Pour l’Insee, la dynamique démographique de l’archipel est spécifique. « Depuis 1958, la population de l’île a décuplé et elle a doublé entre 1997 et 2017. (…) Mayotte est, de loin, le département dont la croissance démographique est la plus rapide : près de 4% par an entre 2012 et 2017. Par comparaison, la croissance démographique est de 3% par an à Madagascar entre 1993 et 2018 [Instat] et de 2,3% par an aux Comores », relève l’étude. « La population croît d’un ordre de grandeur semblable à celui de pays africains en pleine explosion démographique tels que le Niger, la Guinée équatoriale ou l’Angola. (...) Près de la moitié des habitants sont de nationalité étrangère [Insee, 2019] et les trois quarts des naissances sont de mères étrangères. »
Une méthodologie adaptée
Pour tenir compte de ces spécificités, l’Insee a dû adapter sa méthodologie. Par exemple, l’ensemble des habitations informelles, généralement en tôle, sont recensées de façon exhaustive lors de la collecte dans les grandes communes. « Elles ne sont pas échantillonnées au même titre que les autres logements. Ainsi, la part des logements recensés sur un cycle de 5 ans sera bien plus importante à Mayotte (de l’ordre de 60 à 70%) qu’en métropole (40%) ». Par ailleurs, avant chaque enquête, une cartographie précise est établie afin de repérer les logements concernés, en dur ou en tôles.
D’autres éléments viennent corroborer les chiffres de l’Insee, selon cet organisme, comme des statistiques de la population produites sur la base de la consommation de riz, ou le nombre d’enfants inscrits dans les établissements scolaires, qui serait en adéquation avec celui des enfants dénombrés au recensement de la population. Mais cela n’empêche pas certains d’affirmer que cette dernière est bien plus nombreuse que ce que disent les chiffres de l’Insee, arguant notamment du fait que la population en situation d’illégalité n’est pas recensée.

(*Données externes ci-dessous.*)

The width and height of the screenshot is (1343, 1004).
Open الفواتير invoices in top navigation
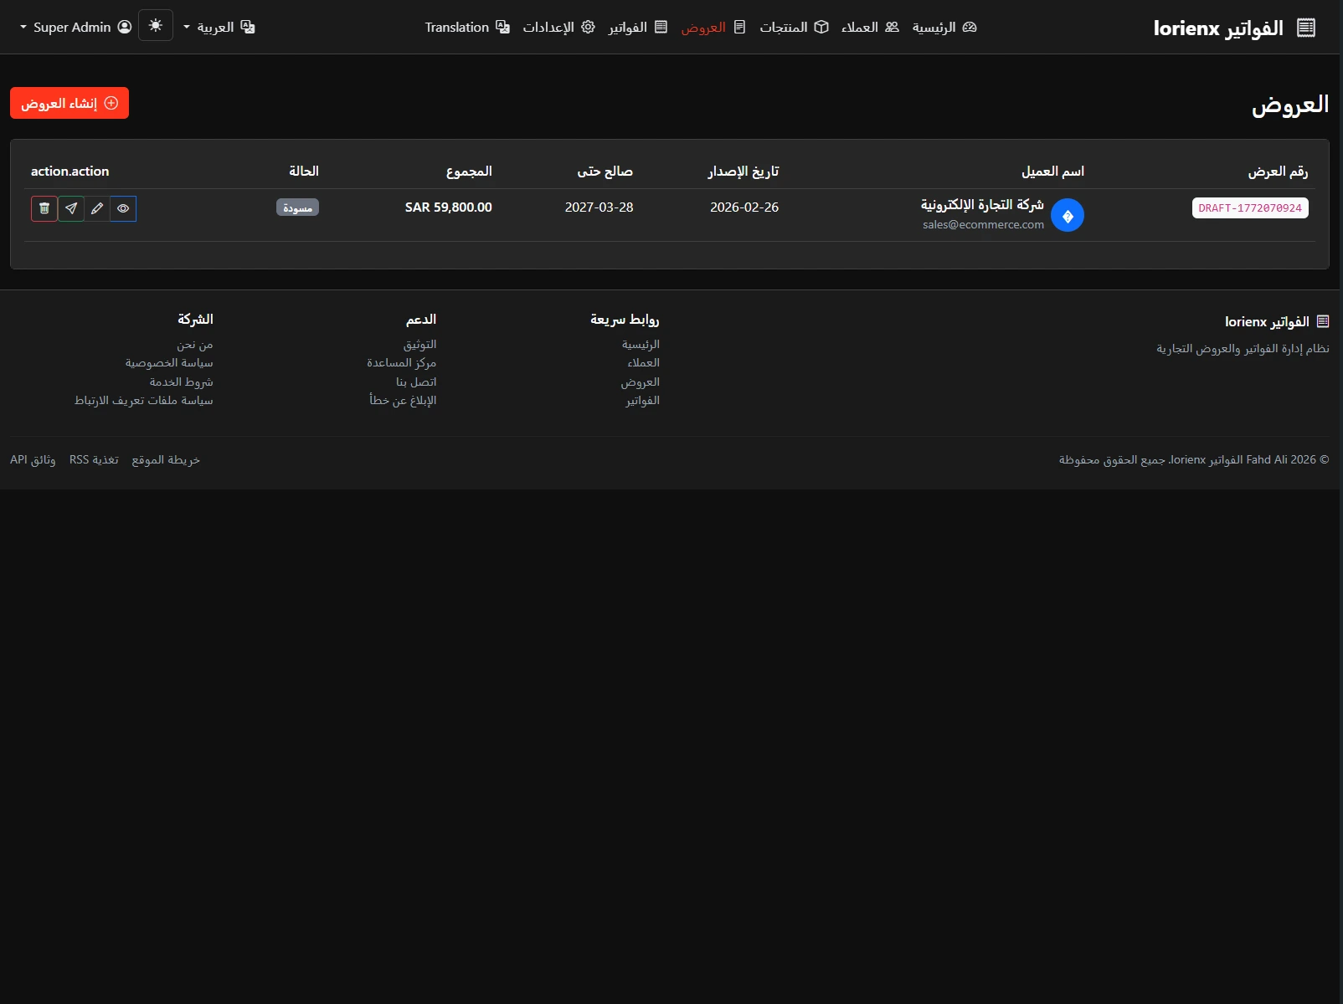637,27
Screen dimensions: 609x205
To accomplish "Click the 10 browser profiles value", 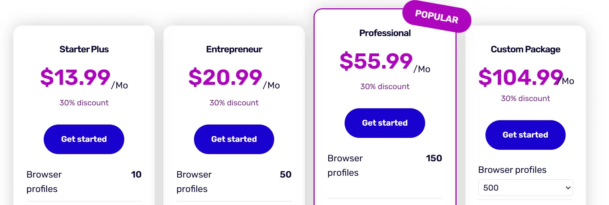I will point(136,175).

« C’est bien l’ensemble de la population résidente qui est dénombrée dans le cadre du recensement, quels que soient son statut ou sa nationalité », réplique l’Institut statistique. « Les agents recenseurs se rendent dans tous les quartiers, y compris dans les quartiers de « bangas » (maisons en tôle). À Mayotte, les communes et la population sont très attachées au recensement, qui est toujours un événement. En 2017, le taux de collecte était très élevé : 97,6% des logements ont été recensés, davantage qu’en métropole (96,4%). » L’Insee souligne par ailleurs qu’il est beaucoup plus difficile de recenser les mzungus (Hexagonaux), cloîtrés dans leurs résidences sécurisées et qui n’ouvrent pas toujours leur porte aux agents recenseurs.
Mayotte est aussi une terre d’émigration
Si on comptabilise plus d’arrivées que de départs dans l’archipel, Mayotte est aussi une terre d’émigration, un facteur souvent négligé. Entre 2012 et 2017, l’excédent migratoire était certes de 32.500 personnes pour les natifs de l’étranger, principalement des femmes âgées de 15 à 34 ans originaires des Comores accompagnées de leurs enfants. Cependant, relève l’Insee, « Mayotte est également une terre d’émigration, une caractéristique peu connue. Le solde migratoire des natifs de Mayotte est très déficitaire et ce déficit s’est accru : 25.900 personnes ont quitté le territoire entre 2012 et 2017, après 14.900 entre 2007 et 2012. De nombreux jeunes de 15 à 24 ans partent pour poursuivre des études ou chercher du travail en métropole, freinant ainsi la croissance démographique. »
L’institut statistique publiera en 2025 une nouvelle mesure de la population mahoraise, qui dressera pour chaque commune les chiffres de la population légale au 1er janvier 2023, point d’orgue d’un cycle de cinq années d’enquêtes. « À partir de cette date, une mise à jour annuelle permettra de suivre l’évolution de la population de façon plus précise, comme partout ailleurs en France », précise l’Insee.